There have been many changes within regulations related to the financial industry over the last 12 months, and many moves to change other regulations on top of this over the same time period, which have helped to make it easier for certain groups to operate within the private equity (PE) marketplace.

 

One of the most significant is Rule 506(c), part of the Securities & Exchange Commission’s (SEC) Regulation Rule D, which exempts certain parties from selling securities without having to register their activities with the SEC themselves.

 

Although the implementation of Rule 506(c) was welcomed across the finance industry, it was cleared close to the end of 2013, meaning this year is likely to be when we start seeing companies truly taking advantage of it.
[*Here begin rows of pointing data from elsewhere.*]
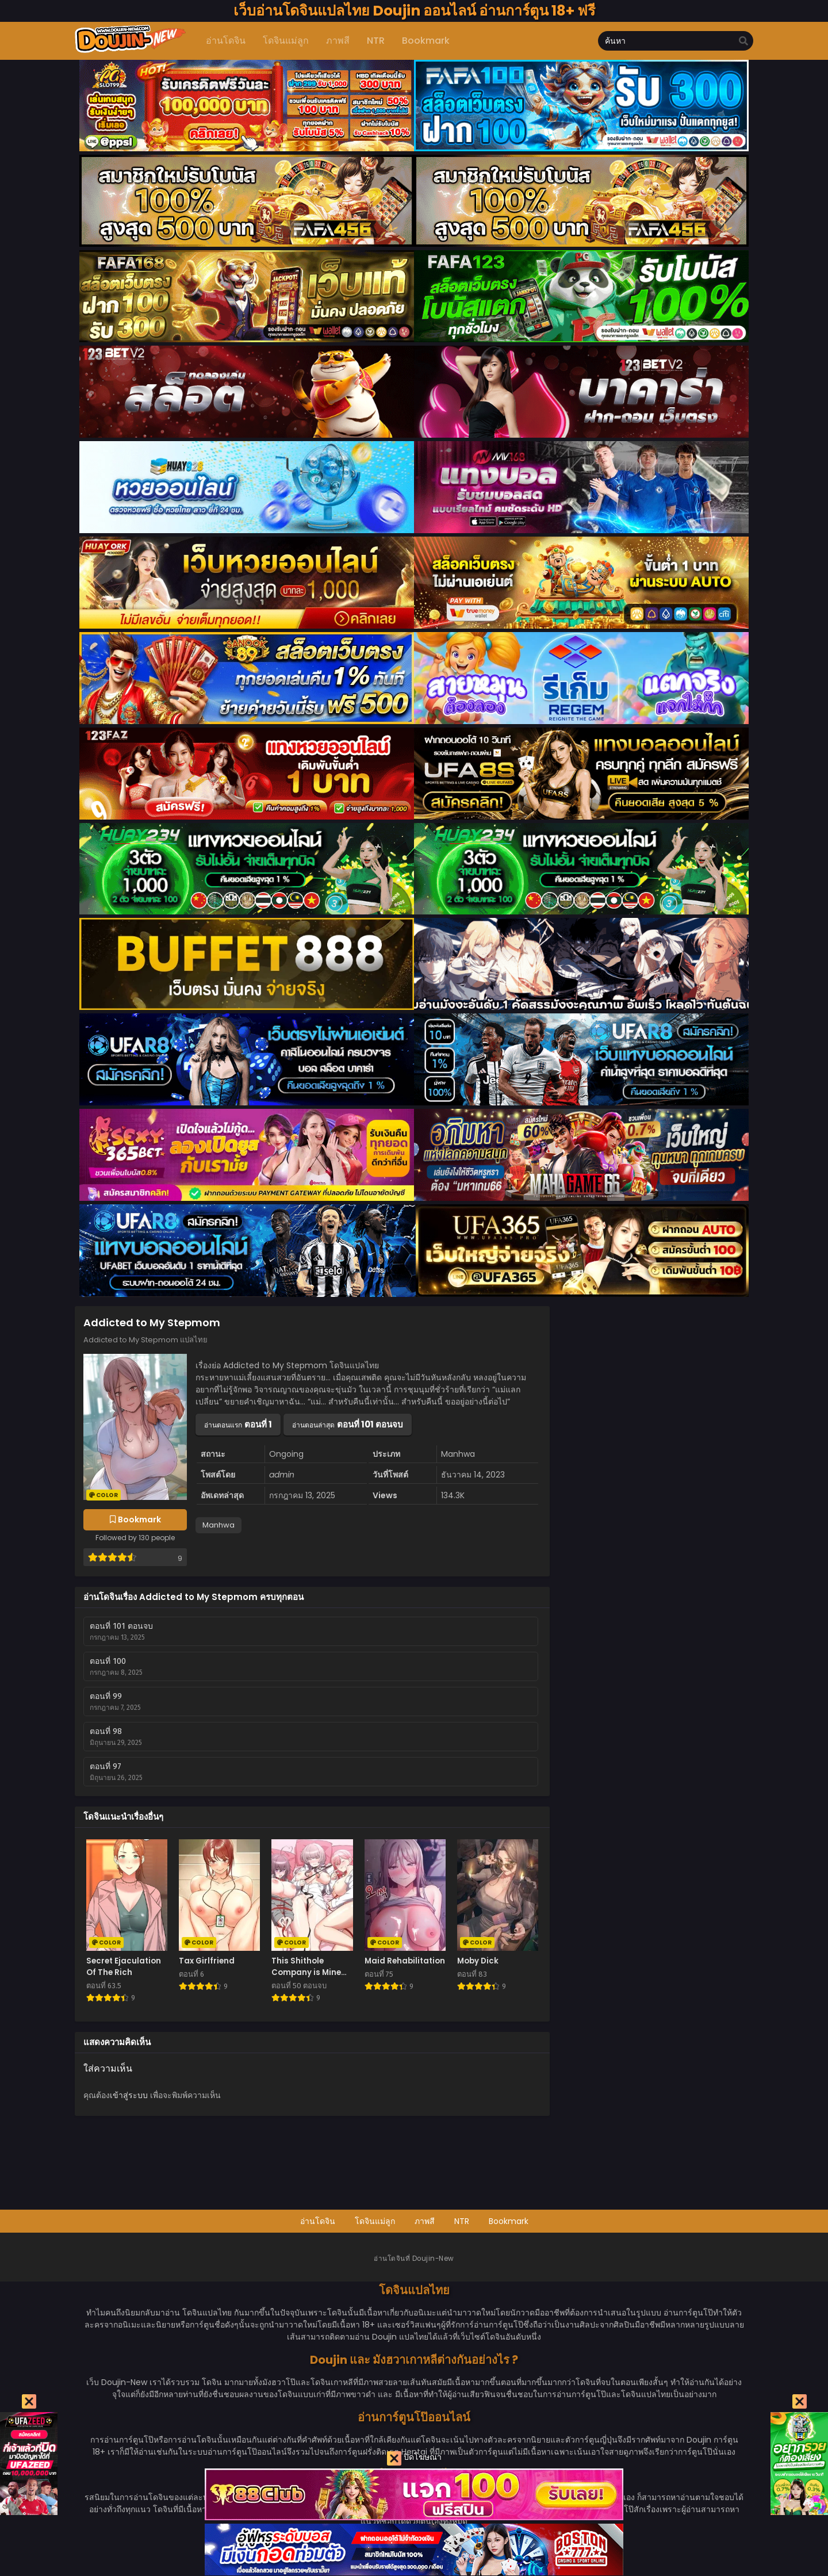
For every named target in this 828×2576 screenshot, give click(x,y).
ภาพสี (425, 2221)
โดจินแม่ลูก (375, 2221)
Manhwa (218, 1524)
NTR (461, 2221)
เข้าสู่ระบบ (129, 2095)
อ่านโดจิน (317, 2221)
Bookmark (508, 2221)
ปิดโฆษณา (414, 2458)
Rule 506(c) relaxes the rules around “general solicitation,” meaning companies can advertise for investment outside of traditional deal platforms, although it also states that all investors must be accredited investors.

 

This latter part of the Rule is double edged in many ways, designed to prevent inexperienced investors from getting “out of their depth” while also preventing any companies who might target unsuspecting investors for excessively high risk investments from doing so and risking the capital of someone who doesn’t understand or have experience in the industry.

 

There are now clear opportunities for both companies that are actively seeking their own external investment sums as well as for private equity houses embarking on fundraisers to undertake advertising campaigns carefully designed and targeted towards those accredited investors who might be interested in what they have to offer.

 

This will potentially boost online dealmaking by making investments more accessible – many experienced investors are still operating without using online platforms at all – and introducing investors to a new way of working with the PE marketplace.

 

With controversy in the United States continuing to rage around the Dodd-Frank reform and the Volcker Rule, to name two of the biggest stories of the moment, taking advantage of Rule 506(c) offers a great way for both those seeking investment and accredited investors to avoid dealing with the SEC and can make the investment process quicker and simpler from start to finish.